§ GIVEN INSTRUCTION:
How many lines in the listing below contain the string "Task"? Reply with the number alone.

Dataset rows
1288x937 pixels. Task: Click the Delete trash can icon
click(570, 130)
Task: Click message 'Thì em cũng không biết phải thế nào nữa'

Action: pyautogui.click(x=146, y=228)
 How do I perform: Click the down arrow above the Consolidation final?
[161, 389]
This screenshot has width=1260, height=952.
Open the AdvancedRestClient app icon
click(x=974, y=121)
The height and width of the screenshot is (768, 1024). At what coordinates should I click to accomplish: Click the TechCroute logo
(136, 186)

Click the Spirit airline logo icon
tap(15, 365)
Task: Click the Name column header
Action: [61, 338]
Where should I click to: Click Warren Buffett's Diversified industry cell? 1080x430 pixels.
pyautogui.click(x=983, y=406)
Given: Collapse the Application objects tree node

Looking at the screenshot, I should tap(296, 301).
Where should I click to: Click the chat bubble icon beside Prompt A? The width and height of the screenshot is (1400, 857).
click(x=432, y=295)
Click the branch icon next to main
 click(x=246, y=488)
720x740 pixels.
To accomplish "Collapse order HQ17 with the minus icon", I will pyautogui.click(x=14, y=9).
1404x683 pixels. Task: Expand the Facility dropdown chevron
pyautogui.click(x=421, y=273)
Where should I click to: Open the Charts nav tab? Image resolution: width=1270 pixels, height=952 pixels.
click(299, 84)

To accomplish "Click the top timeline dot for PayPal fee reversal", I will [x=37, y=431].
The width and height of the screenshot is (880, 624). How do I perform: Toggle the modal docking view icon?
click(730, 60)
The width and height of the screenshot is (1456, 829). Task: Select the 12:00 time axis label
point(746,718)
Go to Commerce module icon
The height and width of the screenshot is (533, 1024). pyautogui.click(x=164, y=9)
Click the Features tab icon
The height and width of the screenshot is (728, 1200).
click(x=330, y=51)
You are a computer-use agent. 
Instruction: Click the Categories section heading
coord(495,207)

§ THE OUTPUT:
5